N-Acetyl-L-Cysteine Reduces Cervical Carcinogenesis by Promoting Apoptosis.

Background and objective: Cervical cancer is the fourth leading cause of cancer death in women, and is one of the most common malignant tumors of the reproductive system. However, more effective treatment for cervical cancer is needed. In this study, we aim to investigate whether N-acetyl-L-cysteine (NAC) could inhibit the proliferation of human papillomavirus (HPV)-positive cells, and reduce cervical carcinogenesis.

Methods: The cervical cancer cell lines SiHa, HeLa, HPV-negative cell line C33A, and the immortalized human cervical keratinocyte cells S12 were used. The protein expression was determined using Western blot assay. mRNA expression was determined using quantitative reverse transcription polymerase chain reaction (qRT-PCR). Cell proliferation was determined by Cell Counting Kit-8 assay. Cell apoptosis was evaluated using Annexin V-FITC apoptosis kits. The numbers of colonies were measured using colony-forming assay. Xenograft tumor necrosis and HPV16 E7 expression were determined using hematoxylin and eosin (H&E) staining and immunohistochemistry.

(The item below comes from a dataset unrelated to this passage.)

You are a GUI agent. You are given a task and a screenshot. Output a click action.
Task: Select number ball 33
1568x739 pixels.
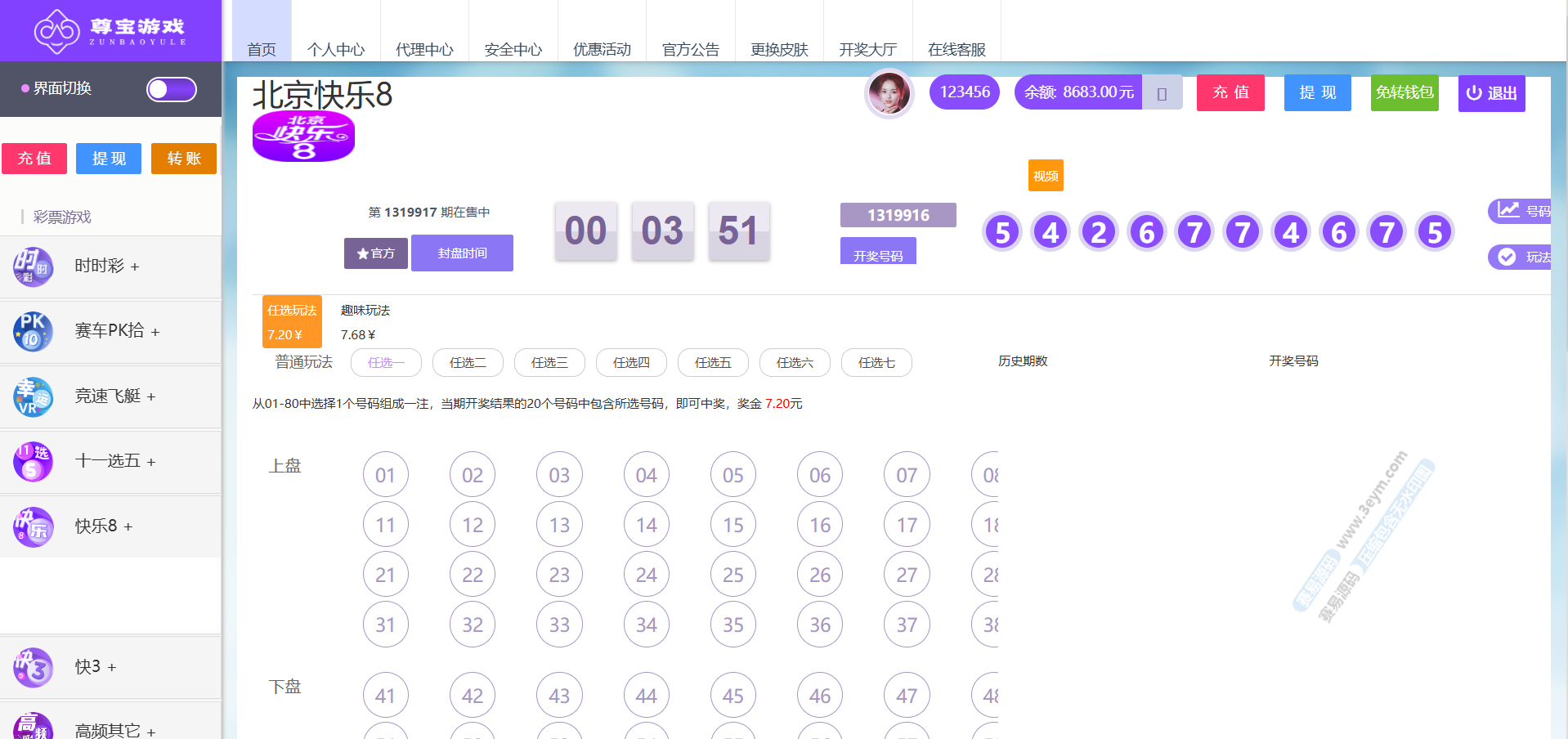(559, 625)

Results: Our results showed that NAC treatment at the concentration of 1.5 mM significantly promoted cell apoptosis and reduced cell growth by inhibiting HPV16 E7 expression. NAC inhibited HPV16-oncoprotein-induced hypoxia-inducible factor (HIF)-1α protein expression and Akt activation in vitro. Additionally, NAC suppressed tumor growth, as evidenced by the smaller tumor size in the xenograft mouse model and decreased HPV16 E7 expression in tumor tissues.

Conclusion: Our findings demonstrate that NAC exhibits the potential to promote HPV-positive cell apoptosis, and suppress the proliferation of HPV-positive cells by inhibiting cell inhibitor of apoptosis protein 2 and HIF-1α.